Now I had lots of old jenkins jobs, it will be nice to have a python script xml2yaml to convert the existing jenkins job config.xml to YAML file format.
Do you any suggestions to had a quick solution in python ?
I don't need it to be used in jenkins-job-builder directly, just can be converted it into YAML for reference.
For the convert, some part can be ignored like namespace.
config.xml segment looks like:
<project>
<logRotator class="hudson.tasks.LogRotator">
<daysToKeep>-1</daysToKeep>
<numToKeep>20</numToKeep>
<artifactDaysToKeep>-1</artifactDaysToKeep>
<artifactNumToKeep>-1</artifactNumToKeep>
</logRotator>
...
</project>
The yaml output could be:
- project:
logrotate:
daysToKeep: -1
numToKeep: 20
artifactDaysToKeep: -1
artifactNumToKeep: -1
If you are not familiar with config.xml in jenkins, you can check infra_backend-merge-all-repo job in https://ci.jenkins-ci.org
I'm writing a program that does this conversion from XML to YAML. It can dynamically query a Jenkins server and translate all the jobs to YAML.
https://github.com/ktdreyer/jenkins-job-wrecker
Right now it works for very simple jobs. I've taken a safe/pessimistic approach and the program will bail if it encounters XML that it cannot yet translate.
It's hard to tell from your question exactly what you're looking for here, but assuming you're looking for the basic structure:
Python has good support on most platforms for XML Parsing. Chances are you'll want to use something simple and easy to use like minidom. See the XML Processing Modules in the python docs for your version of python.
Once you've opened the file, looking for project and then parsing down from there and using a simple mapping should work pretty well given the simplicity of the yaml format.

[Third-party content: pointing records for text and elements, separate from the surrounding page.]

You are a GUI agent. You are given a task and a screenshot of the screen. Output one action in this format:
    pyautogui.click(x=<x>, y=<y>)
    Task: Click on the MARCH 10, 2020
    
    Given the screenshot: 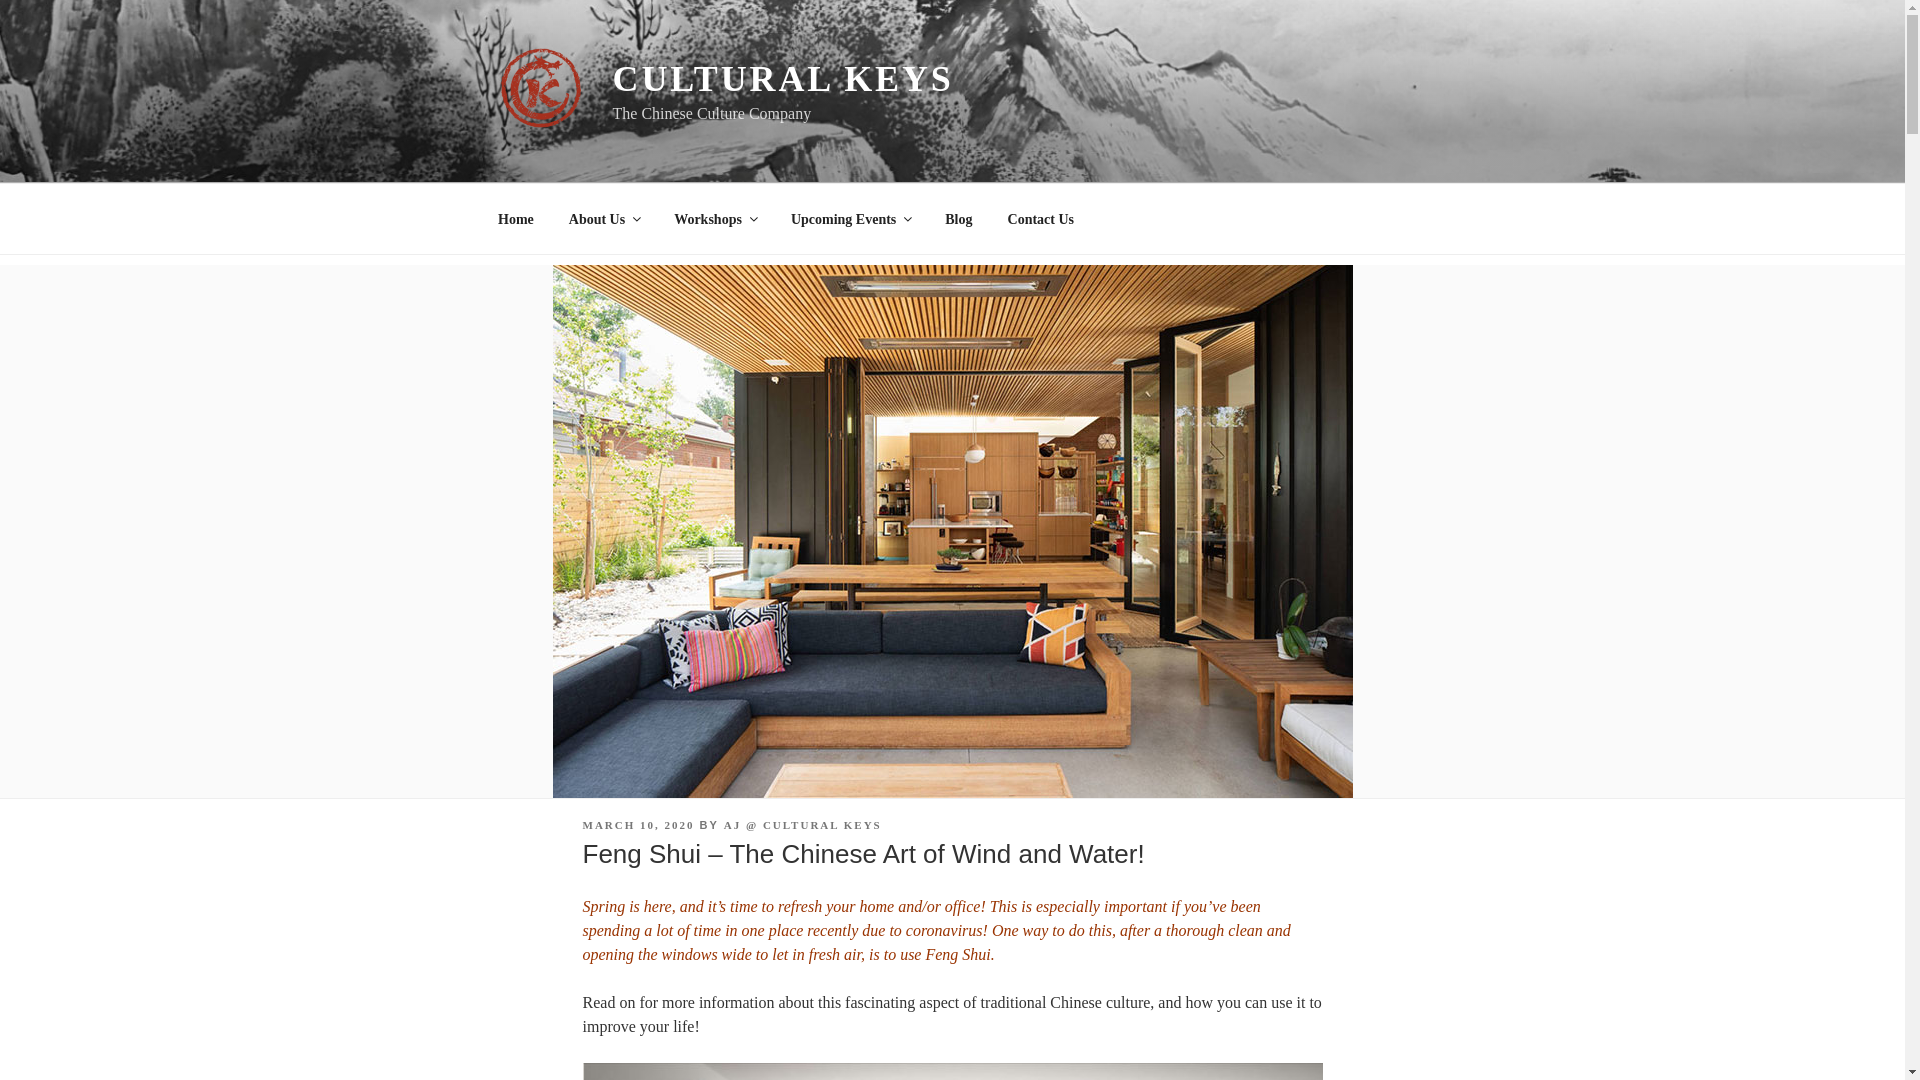 What is the action you would take?
    pyautogui.click(x=637, y=824)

from xml.dom.minidom import parse
def getText(nodelist):
rc = []
for node in nodelist:
if node.nodeType == node.TEXT_NODE:
rc.append(node.data)
return ''.join(rc)
def getTextForTag(nodelist,tag):
elements = nodelist.getElementsByTagName(tag)
if (elements.length>0):
return getText( elements[0].childNodes)
return ''
def printValueForTag(parent, indent, tag, valueName=''):
value = getTextForTag( parent,tag)
if (len(value)>0):
if (valueName==''):
valueName = tag
print indent + valueName+": "+value
def emitLogRotate(indent, rotator):
print indent+"logrotate:"
indent+=' '
printValueForTag( rotator,indent, 'daysToKeep')
printValueForTag( rotator,indent, 'numToKeep')
def emitProject(project):
print "- project:"
# all projects have log rotators, so no need to chec
emitLogRotate(" ",project.getElementsByTagName('logRotator')[0])
# next section...
dom = parse('config.xml')
emitProject(dom)
This snippet will print just a few lines of the eventual configuration file, but it puts you in the right direction for a simple translator. Based on what I've seen, there's not much room for an automatic translation scheme due to naming differences. You could streamline the code as you iterate for more options and to be table driven, but that's "just a matter of programming", this will at least get you started with the DOM parsers in python.
I suggest querying and accessing the xml with xpath expressions using xmlstarlet on the command line and in shell scripts. No trouble with low-level programmatical access to XML. XMLStarlet is an XPath swiss-army knife on the command line.
"xmlstarlet el" shows you the element structure of the entire XML as XPath expressions.
"xmlstarlet sel -t -c XPath-expression" will extract exactly what you want.
Maybe you want to spend an hour (or two) on freshing up your XPath know-how in advance.
You will shed a couple of tears, once you recognize how much time you spent with programming XML access before you used XMLStarlet.